EXTRACT PROVIDED -
::::::::

It is the very act of collecting accessible information - and organizing it for "easy access" - that makes the book - the author's work product - valuable. If the information were "easily accessible" to begin with, their would have been no motive to collect the information in the first place.
Software (implementations) are even more problematic. If you invent a new technique - based on common engineering methodologies but applying them in a unique way - and then spend years developing and perfecting the implementation of that technique, you have the right to the fruits of your labors - if you can entice someone to purchase them. The patent you apply for before making any/many details of your design public is the legal protection required to prevent your work product from being stolen.
Finally, the author's an idiot where it comes to applying class action suits for copyright infringement. Suppose you have spent 10,000 hours producing a book. Someone steals the text and publishes it for their own profit. You purchase the book, and file a class-action suit for their having misrepresented the pedigree of their stolen tome.

::::::::

EXTRACTED RECORDS -

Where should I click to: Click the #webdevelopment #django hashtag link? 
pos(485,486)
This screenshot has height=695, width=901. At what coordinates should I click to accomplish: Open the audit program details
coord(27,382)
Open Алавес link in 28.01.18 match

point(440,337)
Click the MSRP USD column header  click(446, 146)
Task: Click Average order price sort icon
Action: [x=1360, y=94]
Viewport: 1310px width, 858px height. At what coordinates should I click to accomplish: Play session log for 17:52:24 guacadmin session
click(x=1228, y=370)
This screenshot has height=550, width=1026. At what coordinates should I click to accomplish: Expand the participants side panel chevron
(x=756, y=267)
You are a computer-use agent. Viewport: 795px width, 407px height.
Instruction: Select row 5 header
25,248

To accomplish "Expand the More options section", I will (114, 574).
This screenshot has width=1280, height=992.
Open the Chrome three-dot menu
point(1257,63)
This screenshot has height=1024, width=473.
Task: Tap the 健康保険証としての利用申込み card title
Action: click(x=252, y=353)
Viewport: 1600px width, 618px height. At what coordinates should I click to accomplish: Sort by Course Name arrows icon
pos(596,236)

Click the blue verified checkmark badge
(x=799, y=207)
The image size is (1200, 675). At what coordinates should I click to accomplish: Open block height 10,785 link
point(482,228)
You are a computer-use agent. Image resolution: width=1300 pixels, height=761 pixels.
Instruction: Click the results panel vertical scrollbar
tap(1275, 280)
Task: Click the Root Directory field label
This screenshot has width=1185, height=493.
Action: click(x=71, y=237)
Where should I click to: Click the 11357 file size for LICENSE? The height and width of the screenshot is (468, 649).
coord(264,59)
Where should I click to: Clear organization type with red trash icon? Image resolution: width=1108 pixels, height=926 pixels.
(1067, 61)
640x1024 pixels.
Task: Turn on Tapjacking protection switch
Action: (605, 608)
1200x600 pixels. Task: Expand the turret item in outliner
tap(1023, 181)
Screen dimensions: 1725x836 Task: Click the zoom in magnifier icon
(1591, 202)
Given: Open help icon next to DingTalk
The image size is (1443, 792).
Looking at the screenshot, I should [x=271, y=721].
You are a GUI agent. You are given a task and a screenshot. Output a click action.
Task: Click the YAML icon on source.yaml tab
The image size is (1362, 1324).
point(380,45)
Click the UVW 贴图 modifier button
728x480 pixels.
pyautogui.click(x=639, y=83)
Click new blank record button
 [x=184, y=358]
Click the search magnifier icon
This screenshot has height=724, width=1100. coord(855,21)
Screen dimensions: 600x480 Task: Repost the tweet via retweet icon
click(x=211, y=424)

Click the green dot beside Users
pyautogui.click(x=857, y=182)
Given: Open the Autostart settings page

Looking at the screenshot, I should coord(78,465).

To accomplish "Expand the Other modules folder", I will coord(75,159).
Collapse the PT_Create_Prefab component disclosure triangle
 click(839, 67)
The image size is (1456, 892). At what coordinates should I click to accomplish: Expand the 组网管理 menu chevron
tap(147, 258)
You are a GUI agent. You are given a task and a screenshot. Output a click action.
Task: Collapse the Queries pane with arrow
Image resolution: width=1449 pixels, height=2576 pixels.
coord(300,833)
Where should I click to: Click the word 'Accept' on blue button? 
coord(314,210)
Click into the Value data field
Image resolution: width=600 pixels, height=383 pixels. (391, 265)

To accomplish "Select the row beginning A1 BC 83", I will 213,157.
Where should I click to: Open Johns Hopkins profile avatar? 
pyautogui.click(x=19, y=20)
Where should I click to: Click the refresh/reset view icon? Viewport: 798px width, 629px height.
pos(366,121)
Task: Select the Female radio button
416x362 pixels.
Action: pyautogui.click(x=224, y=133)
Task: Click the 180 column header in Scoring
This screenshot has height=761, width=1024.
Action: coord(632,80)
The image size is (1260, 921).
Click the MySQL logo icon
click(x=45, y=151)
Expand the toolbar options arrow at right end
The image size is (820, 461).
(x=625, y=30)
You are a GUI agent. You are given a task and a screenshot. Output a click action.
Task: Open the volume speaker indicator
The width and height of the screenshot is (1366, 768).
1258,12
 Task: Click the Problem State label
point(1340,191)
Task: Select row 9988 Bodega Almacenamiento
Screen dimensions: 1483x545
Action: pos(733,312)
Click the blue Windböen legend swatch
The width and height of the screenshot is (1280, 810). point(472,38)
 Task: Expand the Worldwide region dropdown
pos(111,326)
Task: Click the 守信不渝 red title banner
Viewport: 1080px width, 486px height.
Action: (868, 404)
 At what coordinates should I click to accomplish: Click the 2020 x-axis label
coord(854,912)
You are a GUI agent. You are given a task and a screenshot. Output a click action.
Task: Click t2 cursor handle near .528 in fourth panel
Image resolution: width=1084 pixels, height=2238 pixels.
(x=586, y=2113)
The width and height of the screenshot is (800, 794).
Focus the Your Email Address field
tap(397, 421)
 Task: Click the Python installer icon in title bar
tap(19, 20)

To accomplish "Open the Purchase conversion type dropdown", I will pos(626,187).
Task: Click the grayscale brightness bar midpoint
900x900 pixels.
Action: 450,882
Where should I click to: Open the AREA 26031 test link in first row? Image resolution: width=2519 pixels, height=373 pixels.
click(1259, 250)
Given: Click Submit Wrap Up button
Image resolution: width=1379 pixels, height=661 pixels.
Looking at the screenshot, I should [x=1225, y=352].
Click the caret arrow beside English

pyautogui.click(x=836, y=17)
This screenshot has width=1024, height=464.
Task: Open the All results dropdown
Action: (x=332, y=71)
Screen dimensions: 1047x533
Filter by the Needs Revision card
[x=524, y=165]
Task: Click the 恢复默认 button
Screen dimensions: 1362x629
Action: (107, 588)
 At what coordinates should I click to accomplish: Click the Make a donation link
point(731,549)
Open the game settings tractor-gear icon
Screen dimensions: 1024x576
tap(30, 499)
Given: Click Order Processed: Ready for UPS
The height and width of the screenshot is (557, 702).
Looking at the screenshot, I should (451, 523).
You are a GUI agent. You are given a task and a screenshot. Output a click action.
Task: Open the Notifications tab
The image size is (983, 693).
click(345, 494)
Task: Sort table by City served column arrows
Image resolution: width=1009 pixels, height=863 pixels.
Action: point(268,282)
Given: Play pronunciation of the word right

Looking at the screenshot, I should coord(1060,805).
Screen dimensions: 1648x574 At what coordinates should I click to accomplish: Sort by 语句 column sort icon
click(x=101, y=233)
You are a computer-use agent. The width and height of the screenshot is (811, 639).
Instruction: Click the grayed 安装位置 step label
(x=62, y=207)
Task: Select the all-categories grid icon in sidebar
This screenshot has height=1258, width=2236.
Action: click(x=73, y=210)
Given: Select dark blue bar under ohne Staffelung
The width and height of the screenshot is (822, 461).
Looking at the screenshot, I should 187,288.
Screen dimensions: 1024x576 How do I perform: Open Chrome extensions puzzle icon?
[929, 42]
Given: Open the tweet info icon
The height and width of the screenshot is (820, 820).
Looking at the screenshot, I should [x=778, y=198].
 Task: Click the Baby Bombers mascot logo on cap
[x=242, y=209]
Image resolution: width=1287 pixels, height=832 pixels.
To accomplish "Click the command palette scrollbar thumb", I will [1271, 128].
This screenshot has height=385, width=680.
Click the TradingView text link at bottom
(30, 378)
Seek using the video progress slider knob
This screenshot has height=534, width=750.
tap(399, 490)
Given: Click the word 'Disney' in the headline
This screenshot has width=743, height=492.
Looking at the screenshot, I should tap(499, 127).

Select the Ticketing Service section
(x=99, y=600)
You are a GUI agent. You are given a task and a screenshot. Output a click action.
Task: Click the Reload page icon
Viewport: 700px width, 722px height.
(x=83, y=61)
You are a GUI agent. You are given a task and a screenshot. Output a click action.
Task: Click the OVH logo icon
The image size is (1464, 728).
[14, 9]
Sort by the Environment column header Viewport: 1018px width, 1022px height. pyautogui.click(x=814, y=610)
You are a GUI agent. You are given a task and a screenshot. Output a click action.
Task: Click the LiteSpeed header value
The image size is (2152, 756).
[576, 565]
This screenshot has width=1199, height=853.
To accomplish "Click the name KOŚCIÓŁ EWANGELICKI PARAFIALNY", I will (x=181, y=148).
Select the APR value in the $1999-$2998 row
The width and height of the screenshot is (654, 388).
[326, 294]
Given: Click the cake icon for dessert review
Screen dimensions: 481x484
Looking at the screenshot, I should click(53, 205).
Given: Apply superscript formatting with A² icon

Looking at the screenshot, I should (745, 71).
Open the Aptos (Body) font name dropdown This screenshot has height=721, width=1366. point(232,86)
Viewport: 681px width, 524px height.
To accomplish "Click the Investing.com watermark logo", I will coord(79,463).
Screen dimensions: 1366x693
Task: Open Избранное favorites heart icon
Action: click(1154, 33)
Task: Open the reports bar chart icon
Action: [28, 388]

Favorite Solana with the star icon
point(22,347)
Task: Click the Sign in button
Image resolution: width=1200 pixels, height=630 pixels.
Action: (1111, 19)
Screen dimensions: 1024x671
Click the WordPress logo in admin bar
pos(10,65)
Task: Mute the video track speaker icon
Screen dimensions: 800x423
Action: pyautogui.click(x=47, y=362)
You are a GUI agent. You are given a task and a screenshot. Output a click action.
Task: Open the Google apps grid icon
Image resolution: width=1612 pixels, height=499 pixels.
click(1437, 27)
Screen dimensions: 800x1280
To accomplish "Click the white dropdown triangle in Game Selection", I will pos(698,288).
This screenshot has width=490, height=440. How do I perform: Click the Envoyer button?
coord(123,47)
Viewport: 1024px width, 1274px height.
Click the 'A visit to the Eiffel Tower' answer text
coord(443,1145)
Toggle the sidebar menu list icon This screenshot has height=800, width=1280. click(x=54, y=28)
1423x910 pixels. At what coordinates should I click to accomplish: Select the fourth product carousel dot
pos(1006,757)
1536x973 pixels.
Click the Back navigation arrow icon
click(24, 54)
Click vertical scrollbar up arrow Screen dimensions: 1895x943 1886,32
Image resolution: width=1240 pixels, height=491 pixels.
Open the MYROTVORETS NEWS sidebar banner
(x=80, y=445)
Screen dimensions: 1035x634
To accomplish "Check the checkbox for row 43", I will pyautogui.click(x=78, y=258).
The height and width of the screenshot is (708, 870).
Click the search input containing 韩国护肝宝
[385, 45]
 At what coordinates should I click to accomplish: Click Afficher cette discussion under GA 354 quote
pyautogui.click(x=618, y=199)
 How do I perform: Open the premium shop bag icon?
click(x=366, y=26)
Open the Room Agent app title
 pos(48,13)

::::::::

TASKS -
**a)** Decide whether each statement agrees with the comment on copyright and patents, answering yes or no and quoting the text's deciding words exactly: (i) The book gets its value from collecting information and organizing it for easy access. (ii) A patent is applied for after the design's details are made public. (iii) The example book took 10,000 hours to produce.
**b)** Proceed with the comment on copyright and patents, carrying it on from its last sentence.

OUTPUTS FOR THE TASKS -
**a)**
(i) Yes: "It is the very act of collecting accessible information - and organizing it for "easy access" - that makes the book - the author's work product - valuable."
(ii) No: "The patent you apply for before making any/many details of your design public is the legal protection required to prevent your work product from being stolen."
(iii) Yes: "Suppose you have spent 10,000 hours producing a book."

**b)**
In the end, you may recover the whole cost of your purchased copy. The pilfering non-author may end up bankrupt. But so will you, having lost 10,000 hours worth of your labor, PLUS whatever money you invested in the prosecution of the lawsuit. They're out of business, but your family's going hungry, too.
I suggest that those who believe this hogwash simply put their work product immediately into the public domain. That will satisfy their twisted consciouses, and will allow me to continue feeding my family.